Scrape Table Data from Website

Question

I am trying to scrape table data from a website using BeautifulSoup4 and Python then creating an Excel document with the results. So far, I have this:

import urllib2
from bs4 import BeautifulSoup

soup = BeautifulSoup(urllib2.urlopen('http://opl.tmhp.com/ProviderManager/SearchResults.aspx?TPI=&OfficeHrs=4&ProgType=STAR&UCCIndicator=No+Preference&Cnty=&NPI=&Srvs=6&Age=All&Gndr=B&SortBy=Distance&ZipCd=78552&SrvsOfrd=0&SpecCd=0&Name=&CntySrvd=0&Plan=H3&WvrProg=0&SubSpecCd=0&AcptPnt=Y&Rad=200&LangCd=99').read())
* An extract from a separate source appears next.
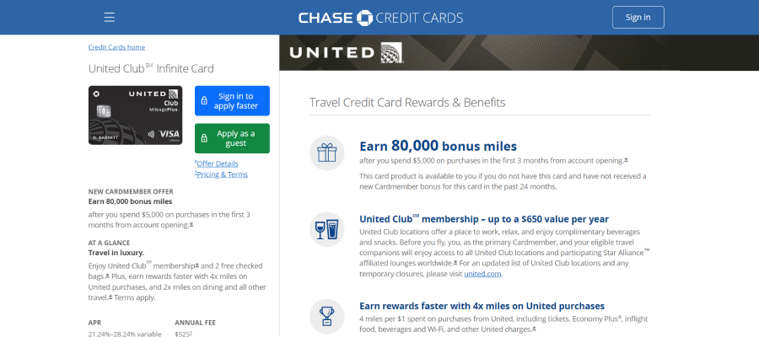Screen dimensions: 759x337
Task: Click the United globe logo in the banner
Action: click(x=391, y=53)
for row in soup('table', {'class' : 'spad'})[0].tbody('tr'):
    tds = row('td')
    print tds[0].string, tds[1].string

But it isn't working to display the data.

Any ideas?

I couldn't see a class 'spad' on that page - are you sure it's correct? — scdove
– scdove, Commented May 26, 2013 at 19:26

kirelagin · Accepted Answer · 2013-05-26 19:41:53Z

5

First of all the class is StandardResultsGrid, not spad.
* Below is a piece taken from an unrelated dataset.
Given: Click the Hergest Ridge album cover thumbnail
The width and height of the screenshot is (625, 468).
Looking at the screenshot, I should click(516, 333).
Second, you don't need the tbody thing. Simply use:

for row in soup('table', {'class' : 'StandardResultsGrid'})[0]('tr'):

Also note, that since in the original page the row with header is included in tbody for some reason, you'll have to skip the first row, so

for row in soup('table', {'class' : 'StandardResultsGrid'})[0]('tr')[1:]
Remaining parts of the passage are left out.